SOURCE RECORDS:
"""

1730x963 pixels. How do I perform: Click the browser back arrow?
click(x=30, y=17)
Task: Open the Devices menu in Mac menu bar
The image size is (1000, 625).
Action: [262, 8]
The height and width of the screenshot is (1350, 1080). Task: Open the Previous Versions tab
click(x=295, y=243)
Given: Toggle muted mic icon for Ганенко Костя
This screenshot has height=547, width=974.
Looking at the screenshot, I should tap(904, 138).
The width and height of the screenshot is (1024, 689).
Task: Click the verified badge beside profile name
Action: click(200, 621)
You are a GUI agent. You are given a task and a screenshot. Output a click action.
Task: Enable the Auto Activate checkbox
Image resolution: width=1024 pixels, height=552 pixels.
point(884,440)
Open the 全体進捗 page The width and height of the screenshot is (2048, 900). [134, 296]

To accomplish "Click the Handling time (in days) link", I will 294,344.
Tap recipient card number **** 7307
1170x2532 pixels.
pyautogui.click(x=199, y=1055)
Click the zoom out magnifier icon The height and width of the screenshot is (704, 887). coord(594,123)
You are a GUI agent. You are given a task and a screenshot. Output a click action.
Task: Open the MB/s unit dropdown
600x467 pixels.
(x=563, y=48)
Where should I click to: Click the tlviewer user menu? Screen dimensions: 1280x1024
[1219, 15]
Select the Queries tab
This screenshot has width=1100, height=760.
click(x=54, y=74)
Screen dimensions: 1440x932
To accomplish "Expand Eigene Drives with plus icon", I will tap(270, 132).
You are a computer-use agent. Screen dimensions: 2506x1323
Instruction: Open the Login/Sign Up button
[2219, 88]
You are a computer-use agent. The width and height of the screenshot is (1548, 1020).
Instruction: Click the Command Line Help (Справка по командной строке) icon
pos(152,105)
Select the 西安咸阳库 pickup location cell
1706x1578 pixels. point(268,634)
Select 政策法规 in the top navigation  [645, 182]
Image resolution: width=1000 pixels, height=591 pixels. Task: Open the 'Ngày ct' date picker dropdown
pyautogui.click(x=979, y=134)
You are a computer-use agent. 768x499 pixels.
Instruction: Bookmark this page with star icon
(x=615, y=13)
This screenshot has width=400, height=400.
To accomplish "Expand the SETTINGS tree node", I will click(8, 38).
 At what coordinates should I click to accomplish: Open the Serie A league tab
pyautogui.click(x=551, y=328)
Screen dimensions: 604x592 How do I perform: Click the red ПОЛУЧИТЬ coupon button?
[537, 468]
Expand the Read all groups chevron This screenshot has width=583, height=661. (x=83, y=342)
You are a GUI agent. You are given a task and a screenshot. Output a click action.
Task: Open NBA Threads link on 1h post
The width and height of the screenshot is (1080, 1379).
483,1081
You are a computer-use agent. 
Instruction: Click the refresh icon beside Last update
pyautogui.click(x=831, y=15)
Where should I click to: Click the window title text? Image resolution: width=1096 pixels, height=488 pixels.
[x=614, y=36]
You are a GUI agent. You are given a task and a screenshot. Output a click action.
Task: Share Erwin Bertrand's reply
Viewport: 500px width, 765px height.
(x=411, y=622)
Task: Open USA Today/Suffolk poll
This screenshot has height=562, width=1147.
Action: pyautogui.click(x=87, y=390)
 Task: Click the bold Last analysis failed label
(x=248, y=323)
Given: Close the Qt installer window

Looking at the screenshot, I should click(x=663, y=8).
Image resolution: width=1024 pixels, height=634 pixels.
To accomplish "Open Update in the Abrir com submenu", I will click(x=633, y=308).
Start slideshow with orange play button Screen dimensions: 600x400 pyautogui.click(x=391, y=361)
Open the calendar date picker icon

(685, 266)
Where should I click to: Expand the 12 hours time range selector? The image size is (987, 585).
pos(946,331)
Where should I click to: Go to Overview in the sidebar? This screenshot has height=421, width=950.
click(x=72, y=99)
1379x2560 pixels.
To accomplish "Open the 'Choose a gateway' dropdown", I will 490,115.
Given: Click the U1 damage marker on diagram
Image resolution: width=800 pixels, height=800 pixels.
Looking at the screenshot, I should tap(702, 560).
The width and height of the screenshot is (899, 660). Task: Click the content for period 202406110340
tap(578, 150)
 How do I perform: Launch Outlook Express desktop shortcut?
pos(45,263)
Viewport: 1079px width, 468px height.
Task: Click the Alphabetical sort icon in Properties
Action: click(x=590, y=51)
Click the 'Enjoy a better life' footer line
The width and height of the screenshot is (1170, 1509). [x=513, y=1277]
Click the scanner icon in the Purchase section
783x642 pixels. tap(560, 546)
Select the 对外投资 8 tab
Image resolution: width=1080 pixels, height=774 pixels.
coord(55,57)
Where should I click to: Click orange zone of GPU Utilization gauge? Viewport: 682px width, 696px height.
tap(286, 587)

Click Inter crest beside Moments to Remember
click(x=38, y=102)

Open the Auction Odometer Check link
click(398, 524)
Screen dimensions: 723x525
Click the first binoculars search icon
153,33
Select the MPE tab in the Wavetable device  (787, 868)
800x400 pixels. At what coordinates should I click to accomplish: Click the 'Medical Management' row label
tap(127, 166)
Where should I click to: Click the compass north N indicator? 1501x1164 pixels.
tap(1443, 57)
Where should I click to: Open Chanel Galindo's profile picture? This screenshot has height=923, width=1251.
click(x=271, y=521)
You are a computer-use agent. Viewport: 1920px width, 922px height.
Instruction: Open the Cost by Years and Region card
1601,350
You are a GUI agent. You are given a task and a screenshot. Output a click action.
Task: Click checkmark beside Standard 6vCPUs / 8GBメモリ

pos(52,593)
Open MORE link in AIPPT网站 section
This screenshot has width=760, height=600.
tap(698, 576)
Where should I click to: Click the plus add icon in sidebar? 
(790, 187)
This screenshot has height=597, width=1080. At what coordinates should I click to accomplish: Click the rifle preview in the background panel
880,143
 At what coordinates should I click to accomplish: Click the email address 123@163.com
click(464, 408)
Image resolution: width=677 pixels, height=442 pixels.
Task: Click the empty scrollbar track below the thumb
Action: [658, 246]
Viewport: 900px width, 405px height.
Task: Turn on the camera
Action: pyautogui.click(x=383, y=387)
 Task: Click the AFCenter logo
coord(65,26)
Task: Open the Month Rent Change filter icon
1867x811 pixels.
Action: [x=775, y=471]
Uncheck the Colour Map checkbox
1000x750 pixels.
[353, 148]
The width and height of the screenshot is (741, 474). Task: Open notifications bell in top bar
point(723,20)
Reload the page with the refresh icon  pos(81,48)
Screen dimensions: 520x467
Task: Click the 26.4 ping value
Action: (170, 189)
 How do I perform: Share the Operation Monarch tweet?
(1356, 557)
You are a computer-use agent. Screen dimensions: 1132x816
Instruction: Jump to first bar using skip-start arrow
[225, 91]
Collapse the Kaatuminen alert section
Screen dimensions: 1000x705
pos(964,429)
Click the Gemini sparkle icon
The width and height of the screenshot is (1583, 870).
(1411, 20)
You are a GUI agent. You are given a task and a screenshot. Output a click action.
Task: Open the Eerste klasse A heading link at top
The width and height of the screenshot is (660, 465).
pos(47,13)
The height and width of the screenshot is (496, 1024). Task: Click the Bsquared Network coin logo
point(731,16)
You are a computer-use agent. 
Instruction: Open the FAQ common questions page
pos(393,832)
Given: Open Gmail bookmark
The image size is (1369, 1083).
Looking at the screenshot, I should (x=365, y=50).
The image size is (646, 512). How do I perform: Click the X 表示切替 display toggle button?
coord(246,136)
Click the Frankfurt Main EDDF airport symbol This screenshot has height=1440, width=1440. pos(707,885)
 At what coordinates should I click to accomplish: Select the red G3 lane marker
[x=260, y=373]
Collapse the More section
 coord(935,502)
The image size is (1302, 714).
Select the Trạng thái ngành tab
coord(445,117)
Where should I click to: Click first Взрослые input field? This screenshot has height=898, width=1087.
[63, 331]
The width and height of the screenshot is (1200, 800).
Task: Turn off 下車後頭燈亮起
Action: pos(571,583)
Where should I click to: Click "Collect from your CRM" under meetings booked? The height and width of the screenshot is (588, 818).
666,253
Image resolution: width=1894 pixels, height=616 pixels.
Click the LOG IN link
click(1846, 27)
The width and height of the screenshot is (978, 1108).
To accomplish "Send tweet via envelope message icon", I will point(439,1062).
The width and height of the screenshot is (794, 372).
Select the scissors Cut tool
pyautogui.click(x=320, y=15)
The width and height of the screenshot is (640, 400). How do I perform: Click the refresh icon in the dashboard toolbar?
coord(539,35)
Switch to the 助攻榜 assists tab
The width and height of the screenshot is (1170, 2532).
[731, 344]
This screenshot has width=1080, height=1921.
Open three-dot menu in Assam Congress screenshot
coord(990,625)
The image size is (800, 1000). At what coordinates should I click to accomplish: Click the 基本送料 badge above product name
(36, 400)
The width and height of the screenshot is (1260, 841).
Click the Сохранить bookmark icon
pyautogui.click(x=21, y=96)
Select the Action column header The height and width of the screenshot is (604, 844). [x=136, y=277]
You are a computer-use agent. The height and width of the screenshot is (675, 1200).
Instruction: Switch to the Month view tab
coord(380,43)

"""

EXERCISE: Write out the lines above exactly, but only from the one containing "Image resolution: width=1894" through the last one.

TASK RESPONSE:
Image resolution: width=1894 pixels, height=616 pixels.
Click the LOG IN link
click(1846, 27)
The width and height of the screenshot is (978, 1108).
To accomplish "Send tweet via envelope message icon", I will point(439,1062).
The width and height of the screenshot is (794, 372).
Select the scissors Cut tool
pyautogui.click(x=320, y=15)
The width and height of the screenshot is (640, 400). How do I perform: Click the refresh icon in the dashboard toolbar?
coord(539,35)
Switch to the 助攻榜 assists tab
The width and height of the screenshot is (1170, 2532).
[731, 344]
This screenshot has width=1080, height=1921.
Open three-dot menu in Assam Congress screenshot
coord(990,625)
The image size is (800, 1000). At what coordinates should I click to accomplish: Click the 基本送料 badge above product name
(36, 400)
The width and height of the screenshot is (1260, 841).
Click the Сохранить bookmark icon
pyautogui.click(x=21, y=96)
Select the Action column header The height and width of the screenshot is (604, 844). [x=136, y=277]
You are a computer-use agent. The height and width of the screenshot is (675, 1200).
Instruction: Switch to the Month view tab
coord(380,43)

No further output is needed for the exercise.